Everyday we read about some sort of shortcoming on the public sector’s part while, meanwhile the indigent suffer - with the situation not getting any better. Government is battling spiraling national debt, poor service delivery, a corruption backlog, the harsh impact of the pandemic and growing civil unrest. Functionally, it is incapacitated to help those most in need and to generate economic and social momentum that is needed to turn South Africa around.
As the challenges facing the public sector are so significant, South Africa finds itself in a peculiar predicament in which the onus to fast track social impact lies with private entities, and with ever increasing urgency.
The desperation of the indigent at the most basic of levels, including food, clothing and shelter, has effectively thrown the gauntlet at the private sector - not least because many in this demographic are customers of some businesses. This is why the phrase “giving back” is often used.
The disconnect between the needy and private industries comes into play when big business treats Corporate Social investment (CSI) as a tick-box affair, rather than a plausible opportunity to help millions of desperate South Africans break out of the poverty cycle.
Although businesses create jobs and help stimulate the economy, there is now a social responsibility that is becoming increasingly necessary. It is also in the businesses’ own interest to ensure that their market, their stakeholders, staff, and their suppliers exist in a stable and thriving environment. In essence, social activity is an investment which should ultimately result in a social and economic return.

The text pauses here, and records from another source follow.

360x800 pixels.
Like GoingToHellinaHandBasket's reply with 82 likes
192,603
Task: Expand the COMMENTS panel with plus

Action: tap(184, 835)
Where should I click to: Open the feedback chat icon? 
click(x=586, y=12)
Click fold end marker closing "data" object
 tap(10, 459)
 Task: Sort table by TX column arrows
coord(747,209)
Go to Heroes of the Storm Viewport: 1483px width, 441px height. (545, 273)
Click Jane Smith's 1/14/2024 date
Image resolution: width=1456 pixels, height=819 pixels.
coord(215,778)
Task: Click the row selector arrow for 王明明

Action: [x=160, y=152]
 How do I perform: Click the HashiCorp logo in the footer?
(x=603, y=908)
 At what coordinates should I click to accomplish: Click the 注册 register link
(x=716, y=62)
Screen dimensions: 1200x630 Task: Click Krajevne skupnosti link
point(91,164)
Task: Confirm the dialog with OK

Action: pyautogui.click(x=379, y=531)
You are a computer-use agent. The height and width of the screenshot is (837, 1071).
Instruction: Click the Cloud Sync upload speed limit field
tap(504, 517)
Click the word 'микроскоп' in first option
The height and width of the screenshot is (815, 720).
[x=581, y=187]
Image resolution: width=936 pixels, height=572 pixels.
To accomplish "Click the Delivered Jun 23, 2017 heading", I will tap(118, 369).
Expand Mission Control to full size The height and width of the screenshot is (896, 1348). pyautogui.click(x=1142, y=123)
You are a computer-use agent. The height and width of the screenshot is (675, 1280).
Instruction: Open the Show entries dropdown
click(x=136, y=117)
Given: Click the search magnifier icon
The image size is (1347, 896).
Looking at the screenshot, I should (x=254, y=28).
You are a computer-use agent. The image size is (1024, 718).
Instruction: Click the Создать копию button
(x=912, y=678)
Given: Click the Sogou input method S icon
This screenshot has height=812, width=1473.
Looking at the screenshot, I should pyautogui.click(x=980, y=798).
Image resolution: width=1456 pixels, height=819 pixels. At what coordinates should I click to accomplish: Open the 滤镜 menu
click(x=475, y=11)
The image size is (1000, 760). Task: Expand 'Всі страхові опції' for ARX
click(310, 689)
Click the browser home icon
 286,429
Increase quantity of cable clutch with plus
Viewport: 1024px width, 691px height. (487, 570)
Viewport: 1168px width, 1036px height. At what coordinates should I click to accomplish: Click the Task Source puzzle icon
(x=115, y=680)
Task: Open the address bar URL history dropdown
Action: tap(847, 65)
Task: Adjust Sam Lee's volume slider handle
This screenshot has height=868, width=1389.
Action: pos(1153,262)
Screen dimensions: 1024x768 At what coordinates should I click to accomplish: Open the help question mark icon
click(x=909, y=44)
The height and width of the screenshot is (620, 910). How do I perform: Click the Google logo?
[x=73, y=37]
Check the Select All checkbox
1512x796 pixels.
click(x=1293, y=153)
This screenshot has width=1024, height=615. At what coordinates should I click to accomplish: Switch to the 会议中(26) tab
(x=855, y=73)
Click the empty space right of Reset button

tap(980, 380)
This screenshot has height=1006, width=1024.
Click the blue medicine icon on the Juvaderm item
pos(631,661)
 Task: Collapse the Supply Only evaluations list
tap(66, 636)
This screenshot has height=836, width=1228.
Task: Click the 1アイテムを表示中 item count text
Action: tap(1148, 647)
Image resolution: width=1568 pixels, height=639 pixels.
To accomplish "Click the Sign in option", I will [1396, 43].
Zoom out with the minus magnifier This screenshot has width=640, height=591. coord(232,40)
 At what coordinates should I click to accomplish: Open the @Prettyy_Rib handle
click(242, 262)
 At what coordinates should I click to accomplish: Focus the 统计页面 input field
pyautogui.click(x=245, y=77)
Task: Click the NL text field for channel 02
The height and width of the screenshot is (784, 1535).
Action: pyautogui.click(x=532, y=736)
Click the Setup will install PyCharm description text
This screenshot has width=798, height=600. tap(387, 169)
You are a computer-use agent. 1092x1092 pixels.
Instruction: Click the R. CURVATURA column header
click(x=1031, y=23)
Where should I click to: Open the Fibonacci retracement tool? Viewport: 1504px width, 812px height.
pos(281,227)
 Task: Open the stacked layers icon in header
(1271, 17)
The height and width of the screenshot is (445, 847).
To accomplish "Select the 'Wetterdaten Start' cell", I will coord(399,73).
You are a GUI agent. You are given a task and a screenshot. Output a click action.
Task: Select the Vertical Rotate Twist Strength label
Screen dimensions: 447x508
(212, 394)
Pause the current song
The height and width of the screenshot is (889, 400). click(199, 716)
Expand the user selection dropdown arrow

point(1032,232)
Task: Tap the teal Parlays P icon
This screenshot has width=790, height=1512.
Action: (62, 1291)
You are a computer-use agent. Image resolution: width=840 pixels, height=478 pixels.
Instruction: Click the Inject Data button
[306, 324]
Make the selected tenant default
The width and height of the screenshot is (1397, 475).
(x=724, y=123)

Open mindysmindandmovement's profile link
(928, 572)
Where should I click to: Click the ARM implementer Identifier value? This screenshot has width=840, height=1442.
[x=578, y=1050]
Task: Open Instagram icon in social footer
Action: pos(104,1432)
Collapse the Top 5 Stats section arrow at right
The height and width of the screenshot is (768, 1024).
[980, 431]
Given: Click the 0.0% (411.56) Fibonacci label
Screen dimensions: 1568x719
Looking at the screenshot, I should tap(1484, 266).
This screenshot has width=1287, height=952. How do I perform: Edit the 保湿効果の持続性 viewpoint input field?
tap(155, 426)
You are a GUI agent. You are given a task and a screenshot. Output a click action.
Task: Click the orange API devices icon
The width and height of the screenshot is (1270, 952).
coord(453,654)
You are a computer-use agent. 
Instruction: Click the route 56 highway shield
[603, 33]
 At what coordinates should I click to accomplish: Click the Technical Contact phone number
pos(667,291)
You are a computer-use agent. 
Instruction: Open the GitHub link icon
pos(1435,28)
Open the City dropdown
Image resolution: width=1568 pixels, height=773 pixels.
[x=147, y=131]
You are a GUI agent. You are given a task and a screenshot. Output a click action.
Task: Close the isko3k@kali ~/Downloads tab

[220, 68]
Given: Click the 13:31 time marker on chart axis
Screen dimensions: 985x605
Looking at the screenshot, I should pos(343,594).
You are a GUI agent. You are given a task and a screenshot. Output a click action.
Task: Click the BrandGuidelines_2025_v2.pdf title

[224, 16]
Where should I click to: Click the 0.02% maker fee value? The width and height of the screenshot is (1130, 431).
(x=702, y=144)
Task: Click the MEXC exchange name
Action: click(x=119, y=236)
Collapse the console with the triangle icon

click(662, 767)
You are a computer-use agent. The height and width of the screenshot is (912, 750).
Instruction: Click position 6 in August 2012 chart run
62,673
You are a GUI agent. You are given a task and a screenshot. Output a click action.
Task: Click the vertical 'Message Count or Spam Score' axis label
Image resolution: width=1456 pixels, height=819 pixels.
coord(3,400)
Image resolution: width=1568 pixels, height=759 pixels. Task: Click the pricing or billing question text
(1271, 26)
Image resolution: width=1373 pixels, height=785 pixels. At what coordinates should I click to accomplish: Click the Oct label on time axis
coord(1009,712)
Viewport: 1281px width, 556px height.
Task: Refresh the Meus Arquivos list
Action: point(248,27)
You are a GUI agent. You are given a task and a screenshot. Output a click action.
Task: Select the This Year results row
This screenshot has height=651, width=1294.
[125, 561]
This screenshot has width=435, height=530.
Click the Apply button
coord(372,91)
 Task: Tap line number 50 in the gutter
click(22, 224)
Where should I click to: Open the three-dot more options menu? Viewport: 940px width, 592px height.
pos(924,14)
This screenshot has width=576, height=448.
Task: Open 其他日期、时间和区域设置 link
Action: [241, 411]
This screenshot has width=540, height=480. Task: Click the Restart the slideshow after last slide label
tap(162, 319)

Until the private sector correctly grasps the concept of social impact investments, we won’t see significant positive change in our country.
The social impact efforts should influence corporate governance and not vice versa. The essence of “ubuntu”, or humanity, is a social creed that the private sector has, to a large extent, left unminded in their Macbook records and Google documents, ironically even within the African context.
For example, Companies in SA spent R10.7 billion on corporate social investment in 2020 but, as good as the effort is, it still doesn’t match the demand - even though it’s rather difficult to quantify the value of the social investments needed.
Considering that one of our main national hurdles is corruption - CSI funders, trusts, foundations and philanthropists are advised, and challenged, to follow tested criteria in ensuring that the funds made available by the business world are used to achieve maximum social impact, rather than randomly giving out money to charities.
The fact is: businesses will never invest in something with a low economic return, and in the same way they shouldn’t invest in something with a low social return.
Coincidentally, within the community of the Cape Winelands, a unique organisation exists to channel, manage and account for social investment funds in the area. Valcare is a non-profit social impact company that has distributed over R50 millions in funds and goods in just the last 5 years and its financial statements have been audited by PWC since 2003. The point is that social impact funds should always be accounted for and so the private sector should be comfortable to step up its social investments because there are qualified and viable partners to manage their funds appropriately.
For example, Valcare, with its 18-year history, has a membership network of 199 non-profit organisations in the Cape Winelands, and uses a ten step social investment process to ensure that CSI and philanthropic funds achieve maximum social impact.
The processes Valcare uses to ensure that funds are properly utilised to achieve maximum social impact, along with its non-profit member network, is given more potential to succeed by the transparency between all stakeholders. It starts with establishing partnerships with social investors, receiving funds, assessing projects, before it closes out with monitoring, evaluation and reporting processes. Unique to Valcare is the individual attention they give to each of their project partners to ensure they are having the greatest impact in their area. This may be through capacity building and training, strategic planning and guidance, governance and compliance, systems and processes or just encouragement and support. Social investment has the highest return when partners are given every opportunity to succeed.
Considering issues such as time constraints, accruable costs and other factors, it’s a difficult balancing act to ensure that funds are most effectively allocated. But the Valcare process provides a template for fund managers and gives them leeway to accept the CSI challenge presented by the South African reality.
Hopefully, the private sector will start to understand that the true measure of success is more than just the bottom line. They should work towards leaving an admirable legacy, even if it’s within the space they operate in as a start.